When will this myopic destruction of a valuable national resource come to an end?

From a peak of some 25,000 offices in the mid-1960s, the Post Office network began to decline in size as early as 1970. Some 6,000 ad hoc closures had taken place by 1997 mainly due to the lack of any policy or support to help the network adapt to wider changes in society.

In 1999 there were 14,416 branches remaining. Just under 2,500 closed as part of the urban reinvention programme in the early 2000s. This cut the number of branches in towns and cities, but those in rural areas were also slashed. By 2007 Post Office branch numbers had declined to just 10,879.

Since the network's inception, sub-post offices - owned and operated by private business people contracted as agents of the Post Office - have always formed the core of the network. Sub-post offices currently account for over 97 per cent of the network.

As if closing Post Offices was not bad enough, the high proportion of sub-post offices means the closure programme is likely to have a wider effect. When your Post Office sits inside a newsagent, a general store, or even a pub it will have been helping the owner to make a living. Without the income from the sub-post office the associated business itself is often threatened.

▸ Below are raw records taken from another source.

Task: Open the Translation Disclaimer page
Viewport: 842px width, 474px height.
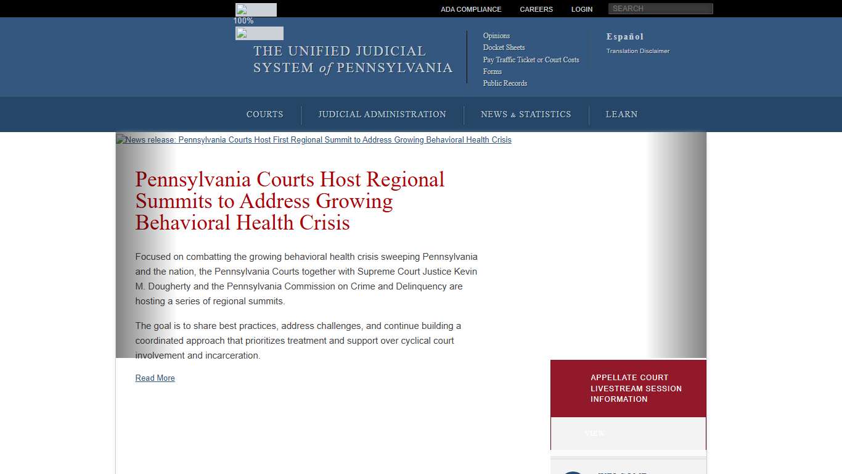Action: click(x=637, y=51)
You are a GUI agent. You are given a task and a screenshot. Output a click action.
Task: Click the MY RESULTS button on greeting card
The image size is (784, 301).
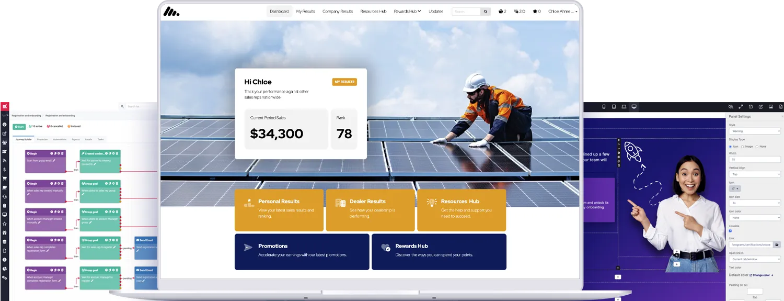coord(344,82)
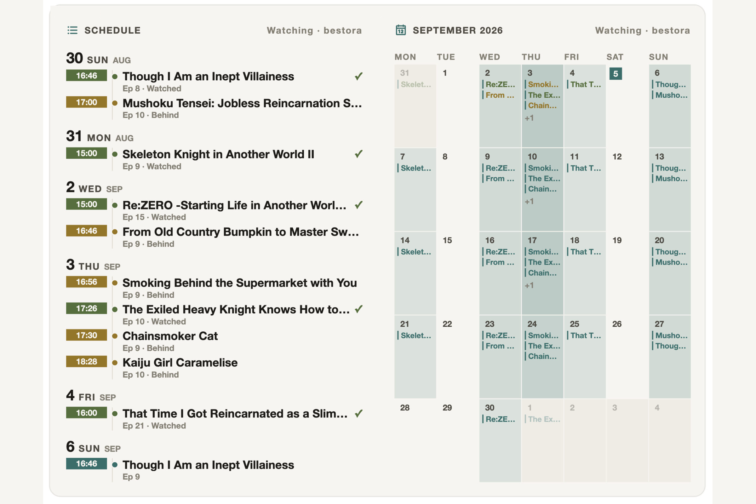This screenshot has height=504, width=756.
Task: Click the teal 16:46 badge on 6 Sun Sep
Action: pos(86,464)
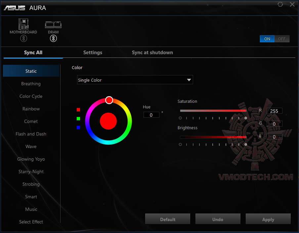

The people that come up with fatuous ideas like "fewer Post Offices will save us money" will rarely admit that they are seriously damaging other businesses and the surrounding social fabric as well. Those costs do not form part of their clever calculations. Therefore, it should come as no surprise that their calculations are so often wrong.

Well, here are some other figures they will certainly have missed.

The number of people living in Bedford borough in 2001 was 147,913 - an increase of 9.24% since 1991. This compares to a growth rate of just 2.35% for the UK as a whole over the same period.

The UK's population is expected to grow by 5.27% over the next 20 years. Bedford will grow by 20.72% if it maintains the same difference in growth rate. That's 30,650 extra people. And Bedford has an increasing number of older people among its citizens.

Fewer Post Offices mean people will have to travel further to get to the few remaining. Given the aging population that is likely to be by car. Duh! How does that help with the Government's professed drive to reduce the country's carbon footprint?

Is this the time to be closing Post Offices? Or is it time to be planning more?

Two local public meetings will be held over the next month where residents will be able to hear from post office bosses. The challenge will be getting them to listen in return.

The meetings will take place on Thursday, July 17 at Mid Beds District Council offices in Chicksands at 6.30 pm and on Wednesday, July 23 at the Swan Hotel, Bedford at 6.30 pm.